Goal — Swap "Viewport" for "Display" in the listing lines between the one holding "Task: Follow the La Preziosa text link" and the one holding "tap(371, 762)", inclusive. Reproduce only those lines, leaving everything else in them unchanged.

----------

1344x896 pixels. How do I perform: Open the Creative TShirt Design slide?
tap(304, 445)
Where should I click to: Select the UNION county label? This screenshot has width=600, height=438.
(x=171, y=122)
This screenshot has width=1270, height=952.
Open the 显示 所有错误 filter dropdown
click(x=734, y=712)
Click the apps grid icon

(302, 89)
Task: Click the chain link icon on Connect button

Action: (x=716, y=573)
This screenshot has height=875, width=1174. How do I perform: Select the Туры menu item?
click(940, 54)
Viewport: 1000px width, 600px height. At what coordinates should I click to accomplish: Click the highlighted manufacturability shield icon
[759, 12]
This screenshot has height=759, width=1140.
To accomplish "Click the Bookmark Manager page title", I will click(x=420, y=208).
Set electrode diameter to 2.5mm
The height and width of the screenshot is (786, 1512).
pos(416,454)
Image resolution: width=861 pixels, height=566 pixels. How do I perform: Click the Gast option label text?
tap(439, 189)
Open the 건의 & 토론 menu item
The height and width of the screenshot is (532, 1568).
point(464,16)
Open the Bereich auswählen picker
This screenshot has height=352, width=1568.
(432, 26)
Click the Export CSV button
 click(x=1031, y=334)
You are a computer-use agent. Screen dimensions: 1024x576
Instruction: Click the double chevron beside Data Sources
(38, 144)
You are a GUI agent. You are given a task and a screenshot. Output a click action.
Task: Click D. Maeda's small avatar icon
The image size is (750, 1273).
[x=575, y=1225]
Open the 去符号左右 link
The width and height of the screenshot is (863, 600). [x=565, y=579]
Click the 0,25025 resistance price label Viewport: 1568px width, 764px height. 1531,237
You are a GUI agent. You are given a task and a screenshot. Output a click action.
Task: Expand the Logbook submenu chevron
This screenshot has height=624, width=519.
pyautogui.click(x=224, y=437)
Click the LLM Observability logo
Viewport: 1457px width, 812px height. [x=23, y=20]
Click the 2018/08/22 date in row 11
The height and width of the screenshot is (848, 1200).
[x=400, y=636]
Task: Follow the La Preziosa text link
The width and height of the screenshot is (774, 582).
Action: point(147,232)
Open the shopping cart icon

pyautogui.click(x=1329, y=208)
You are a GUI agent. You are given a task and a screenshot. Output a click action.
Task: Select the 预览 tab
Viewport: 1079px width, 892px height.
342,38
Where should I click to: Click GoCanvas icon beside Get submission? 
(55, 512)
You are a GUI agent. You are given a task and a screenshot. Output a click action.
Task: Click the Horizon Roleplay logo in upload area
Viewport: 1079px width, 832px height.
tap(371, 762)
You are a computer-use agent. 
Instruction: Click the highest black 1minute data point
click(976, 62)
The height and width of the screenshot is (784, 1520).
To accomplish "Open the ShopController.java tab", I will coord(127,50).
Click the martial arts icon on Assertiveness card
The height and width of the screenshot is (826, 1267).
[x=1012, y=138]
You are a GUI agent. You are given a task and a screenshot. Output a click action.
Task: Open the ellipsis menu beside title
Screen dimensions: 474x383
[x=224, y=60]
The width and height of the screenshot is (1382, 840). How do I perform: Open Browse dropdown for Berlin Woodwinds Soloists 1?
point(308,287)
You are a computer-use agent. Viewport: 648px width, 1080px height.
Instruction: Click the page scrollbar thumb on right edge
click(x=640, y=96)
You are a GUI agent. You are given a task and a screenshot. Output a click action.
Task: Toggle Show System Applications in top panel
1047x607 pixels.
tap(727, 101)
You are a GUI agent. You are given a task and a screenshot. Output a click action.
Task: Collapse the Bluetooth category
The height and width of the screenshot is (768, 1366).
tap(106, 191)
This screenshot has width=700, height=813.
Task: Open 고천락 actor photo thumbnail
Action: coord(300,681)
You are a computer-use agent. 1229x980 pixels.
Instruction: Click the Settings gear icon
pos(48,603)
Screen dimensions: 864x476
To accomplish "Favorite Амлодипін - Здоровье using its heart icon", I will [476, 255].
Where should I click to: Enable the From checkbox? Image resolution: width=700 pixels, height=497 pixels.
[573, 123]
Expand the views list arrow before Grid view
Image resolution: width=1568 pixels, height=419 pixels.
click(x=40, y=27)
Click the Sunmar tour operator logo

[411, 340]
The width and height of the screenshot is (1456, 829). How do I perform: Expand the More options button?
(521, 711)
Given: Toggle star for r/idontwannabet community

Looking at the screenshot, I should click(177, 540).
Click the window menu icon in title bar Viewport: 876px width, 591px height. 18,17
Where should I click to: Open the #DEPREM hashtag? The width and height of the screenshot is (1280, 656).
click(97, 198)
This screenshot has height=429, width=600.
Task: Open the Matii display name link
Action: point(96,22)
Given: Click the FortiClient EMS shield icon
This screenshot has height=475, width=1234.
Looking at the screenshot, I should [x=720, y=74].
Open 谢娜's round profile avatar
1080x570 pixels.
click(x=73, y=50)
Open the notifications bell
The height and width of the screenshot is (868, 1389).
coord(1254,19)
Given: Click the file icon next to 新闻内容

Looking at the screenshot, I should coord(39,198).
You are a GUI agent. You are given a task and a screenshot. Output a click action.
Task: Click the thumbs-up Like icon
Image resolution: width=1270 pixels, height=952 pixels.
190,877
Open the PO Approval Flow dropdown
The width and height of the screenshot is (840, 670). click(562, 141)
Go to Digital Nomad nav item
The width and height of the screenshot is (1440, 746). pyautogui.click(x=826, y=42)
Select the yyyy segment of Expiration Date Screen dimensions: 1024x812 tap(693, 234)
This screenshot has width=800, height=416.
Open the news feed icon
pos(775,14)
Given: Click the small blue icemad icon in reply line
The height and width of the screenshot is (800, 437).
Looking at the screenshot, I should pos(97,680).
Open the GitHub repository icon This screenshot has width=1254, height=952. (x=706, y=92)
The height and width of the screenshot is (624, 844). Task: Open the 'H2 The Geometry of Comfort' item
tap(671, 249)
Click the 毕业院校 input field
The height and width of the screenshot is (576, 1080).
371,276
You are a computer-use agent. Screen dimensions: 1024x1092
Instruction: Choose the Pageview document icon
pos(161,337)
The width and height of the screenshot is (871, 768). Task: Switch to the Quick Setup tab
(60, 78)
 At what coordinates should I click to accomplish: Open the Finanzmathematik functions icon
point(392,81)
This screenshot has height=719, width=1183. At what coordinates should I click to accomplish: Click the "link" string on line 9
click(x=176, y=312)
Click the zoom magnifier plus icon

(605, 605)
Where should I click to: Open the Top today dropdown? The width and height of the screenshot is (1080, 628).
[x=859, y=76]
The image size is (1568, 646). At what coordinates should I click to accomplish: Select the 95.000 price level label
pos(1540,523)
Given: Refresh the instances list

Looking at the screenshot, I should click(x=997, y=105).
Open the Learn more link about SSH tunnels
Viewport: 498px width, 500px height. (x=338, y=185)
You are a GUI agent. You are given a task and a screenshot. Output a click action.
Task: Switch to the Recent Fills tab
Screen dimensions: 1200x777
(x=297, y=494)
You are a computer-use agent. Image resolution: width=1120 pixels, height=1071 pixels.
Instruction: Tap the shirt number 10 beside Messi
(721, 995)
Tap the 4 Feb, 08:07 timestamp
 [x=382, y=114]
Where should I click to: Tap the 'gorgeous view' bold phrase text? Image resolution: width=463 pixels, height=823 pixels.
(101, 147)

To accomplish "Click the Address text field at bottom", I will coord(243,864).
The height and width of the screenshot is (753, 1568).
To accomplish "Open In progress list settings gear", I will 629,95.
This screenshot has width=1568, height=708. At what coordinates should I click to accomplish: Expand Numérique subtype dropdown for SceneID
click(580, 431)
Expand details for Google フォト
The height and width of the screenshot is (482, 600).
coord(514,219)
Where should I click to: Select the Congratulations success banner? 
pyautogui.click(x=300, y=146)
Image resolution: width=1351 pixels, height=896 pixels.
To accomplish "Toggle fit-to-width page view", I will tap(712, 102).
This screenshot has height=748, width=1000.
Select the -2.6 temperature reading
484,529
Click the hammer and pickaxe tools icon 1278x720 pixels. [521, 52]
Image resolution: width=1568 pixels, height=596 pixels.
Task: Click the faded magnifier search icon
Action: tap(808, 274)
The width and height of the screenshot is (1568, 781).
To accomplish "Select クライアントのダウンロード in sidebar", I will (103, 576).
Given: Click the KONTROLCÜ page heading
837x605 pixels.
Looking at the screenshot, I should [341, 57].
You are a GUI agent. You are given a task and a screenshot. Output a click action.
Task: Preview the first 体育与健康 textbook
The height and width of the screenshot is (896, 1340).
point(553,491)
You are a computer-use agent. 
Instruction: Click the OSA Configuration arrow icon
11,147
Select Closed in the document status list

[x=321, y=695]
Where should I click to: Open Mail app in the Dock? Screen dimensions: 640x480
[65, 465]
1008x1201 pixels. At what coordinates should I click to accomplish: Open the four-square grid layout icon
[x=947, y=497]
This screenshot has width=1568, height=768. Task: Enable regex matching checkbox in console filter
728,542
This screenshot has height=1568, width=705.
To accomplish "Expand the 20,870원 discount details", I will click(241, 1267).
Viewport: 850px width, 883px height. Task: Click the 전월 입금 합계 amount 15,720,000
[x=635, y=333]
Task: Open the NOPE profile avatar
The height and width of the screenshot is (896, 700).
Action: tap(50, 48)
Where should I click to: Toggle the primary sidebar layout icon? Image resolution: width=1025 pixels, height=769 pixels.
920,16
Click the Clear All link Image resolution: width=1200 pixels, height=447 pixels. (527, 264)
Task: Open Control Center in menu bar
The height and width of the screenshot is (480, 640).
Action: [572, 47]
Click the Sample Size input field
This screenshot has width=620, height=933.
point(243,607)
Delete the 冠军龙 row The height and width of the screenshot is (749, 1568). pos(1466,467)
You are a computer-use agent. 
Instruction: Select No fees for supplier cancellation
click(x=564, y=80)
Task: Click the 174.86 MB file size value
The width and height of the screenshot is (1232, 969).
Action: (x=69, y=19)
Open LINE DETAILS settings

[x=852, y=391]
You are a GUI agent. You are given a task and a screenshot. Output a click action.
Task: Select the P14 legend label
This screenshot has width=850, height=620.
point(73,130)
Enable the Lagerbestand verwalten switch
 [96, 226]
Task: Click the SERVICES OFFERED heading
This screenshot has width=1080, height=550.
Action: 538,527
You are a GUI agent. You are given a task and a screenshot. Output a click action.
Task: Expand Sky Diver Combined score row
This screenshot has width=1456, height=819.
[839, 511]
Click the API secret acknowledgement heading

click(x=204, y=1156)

----------

Answer in full —
Task: Follow the La Preziosa text link
The width and height of the screenshot is (774, 582).
Action: point(147,232)
Open the shopping cart icon

pyautogui.click(x=1329, y=208)
You are a GUI agent. You are given a task and a screenshot. Output a click action.
Task: Select the 预览 tab
Display: 1079px width, 892px height.
342,38
Where should I click to: Click GoCanvas icon beside Get submission? 
(55, 512)
You are a GUI agent. You are given a task and a screenshot. Output a click action.
Task: Click the Horizon Roleplay logo in upload area
Display: 1079px width, 832px height.
tap(371, 762)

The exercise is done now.